Some examples of unitary pseudogenes, whose expression was significantly associated with OS and/or RFS in the same cancer type or different cancer types, are of particular interest. The first example is CMAHP (cytidine monophospho-N-acetylneuraminic acid hydroxylase, pseudogene), a unitary pseudogene that encodes a dysfunctional version of the cytidine monophospho-N-acetylneuraminic acid hydroxylase (Cmah) from other mammals. The enzyme encoded by Cmah in non-human mammals hydroxylates N-acetylneuraminic acid (Neu5Ac), producing N-glycolylneuraminic acid (Neu5Gc) [49]. Neu5Ac and Neu5Gc are two most common forms of sialic acid in many non-human mammals.

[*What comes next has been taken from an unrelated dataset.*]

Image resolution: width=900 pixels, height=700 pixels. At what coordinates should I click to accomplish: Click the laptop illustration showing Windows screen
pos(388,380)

In contrast, Neu5Gc is not detectable in normal human tissues and is immunogenic in human [49]. Higher CMAHP expression was associated with better patient OS in lung adenocarcinoma (LUAD, log-rank test, p = 0.00142)) and cutaneous melanoma (SKCM, log-rank test, p = 7.47 × 10−6), respectively (Fig. 6D). It was also significantly downregulated in these two cancer types compared with the corresponding normal tissues (data not shown), suggesting its tumor-suppressive role. The second example is CPHL1P (ceruloplasmin And Hephaestin Like 1, pseudogene). Different from CMAHP, higher expression of unitary pseudogene CPHL1P was associated with worse patient OS (log-rank test, p = 4.98 × 10-6) in clear cell renal cell carcinoma (KIRC) and worse patient RFS (log-rank test, p = 0.00245) in prostate cancer (PRAD), respectively (Fig. 6E). It was also significantly upregulated in KIRC and PRAD compared with the corresponding normal tissues (data not shown), suggesting its tumor-promoting role. The third example is MYH16 (myosin heavy chain 16 pseudogene). Like MGAT4EP, MYH16 is a cancer-testis unitary pseudogene, which was upregulated in solid tumors such as pancreatic adenocarcinoma (PAAD) and showed a much higher expression in testis than other normal tissues (data not shown). It encodes a deficient sarcomeric myosin heavy chain that is otherwise expressed and functional in non-human primate masticatory muscles [50]. The pseudogenization of the sarcomeric myosin heavy chain in human lineage was associated with the marked size reductions in individual muscle fibers and entire masticatory muscles in human [50]. Interestingly, a higher MYH16 expression was associated with both worse patient OS (log-rank test, p = 0.000454) and RFS (log-rank test, p = 0.00363) in PAAD (Fig. 6F).